Housed in the new Panasonic Pagoda are state-of-the-art facilities for race control, safety, timing and scoring and radio broadcast booths. Behind the new Panasonic Pagoda tower is the Pagoda Plaza area, a focal point for spectators who wish to take a break from viewing the on-track action.

The Panasonic Pagoda Plaza is fully landscaped with grass and a brick walkway shaped like the oval. A 36-inch strip of bricks runs from the track’s start/finish line, underneath the Panasonic Pagoda tower and into the middle of the plaza. Large video screens show on-track action and messages. The area is an ideal location for spectators and families to relax.
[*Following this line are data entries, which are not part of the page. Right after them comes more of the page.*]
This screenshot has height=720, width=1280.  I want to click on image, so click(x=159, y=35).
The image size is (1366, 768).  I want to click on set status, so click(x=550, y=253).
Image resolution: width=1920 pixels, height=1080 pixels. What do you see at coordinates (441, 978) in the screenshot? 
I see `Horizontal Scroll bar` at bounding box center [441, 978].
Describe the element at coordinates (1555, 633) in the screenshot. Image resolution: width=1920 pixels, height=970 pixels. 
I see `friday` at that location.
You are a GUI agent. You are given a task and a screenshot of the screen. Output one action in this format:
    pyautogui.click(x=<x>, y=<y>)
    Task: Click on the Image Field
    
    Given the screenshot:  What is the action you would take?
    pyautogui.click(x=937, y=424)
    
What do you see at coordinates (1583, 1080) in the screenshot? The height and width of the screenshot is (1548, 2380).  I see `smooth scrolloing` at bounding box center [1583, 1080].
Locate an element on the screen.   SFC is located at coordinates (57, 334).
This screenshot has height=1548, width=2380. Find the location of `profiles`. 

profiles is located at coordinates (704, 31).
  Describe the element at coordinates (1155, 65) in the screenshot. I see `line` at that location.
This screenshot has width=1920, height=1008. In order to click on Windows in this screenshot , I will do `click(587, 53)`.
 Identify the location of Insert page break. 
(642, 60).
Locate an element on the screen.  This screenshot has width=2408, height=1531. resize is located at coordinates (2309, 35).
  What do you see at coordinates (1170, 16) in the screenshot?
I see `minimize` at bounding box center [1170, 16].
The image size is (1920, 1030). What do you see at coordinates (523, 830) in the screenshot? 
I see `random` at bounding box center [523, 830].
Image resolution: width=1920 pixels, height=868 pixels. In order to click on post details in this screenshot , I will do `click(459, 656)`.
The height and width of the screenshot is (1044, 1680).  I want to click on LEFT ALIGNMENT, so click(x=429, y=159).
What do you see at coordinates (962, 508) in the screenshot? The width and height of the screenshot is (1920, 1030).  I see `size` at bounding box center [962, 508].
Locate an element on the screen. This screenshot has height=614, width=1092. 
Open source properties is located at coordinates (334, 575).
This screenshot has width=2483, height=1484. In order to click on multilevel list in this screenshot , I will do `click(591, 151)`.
The Yard of Bricks at the Indianapolis Motor Speedway is some of the most hallowed ground in worldwide motorsports.  In a span of 63 days in fall 1909, 3.2 million paving bricks, each weighing 9.5 pounds, were laid on top of the original surface of crushed rock and tar to upgrade the Speedway.

Asphalt gradually was added to various section of the brick surface, with patches added to rougher sections of the turns in 1936 and all turns being completely paved with asphalt in 1937. In 1938, the entire track was paved with asphalt except for the middle portion of the front straightaway.

In October 1961, the remaining bricks on the front straightaway were covered with asphalt. A 36-inch strip of the original bricks was kept intact at the start/finish line, where it remains today as the fabled Yard of Bricks.

The Kissing of the BricksThe tradition of "kissing the bricks" was started by NASCAR champion Dale Jarrett. After his Brickyard 400 victory in 1996, Jarrett and crew chief Todd Parrott decided to walk out to the start-finish line, kneel and kiss the Yard of Bricks to pay tribute to the fabled history of the Indianapolis Motor Speedway.

The team joined them for a group kiss on the bricks, and an Indianapolis tradition was born that Indianapolis 500 and Brickyard 400 winners have followed since.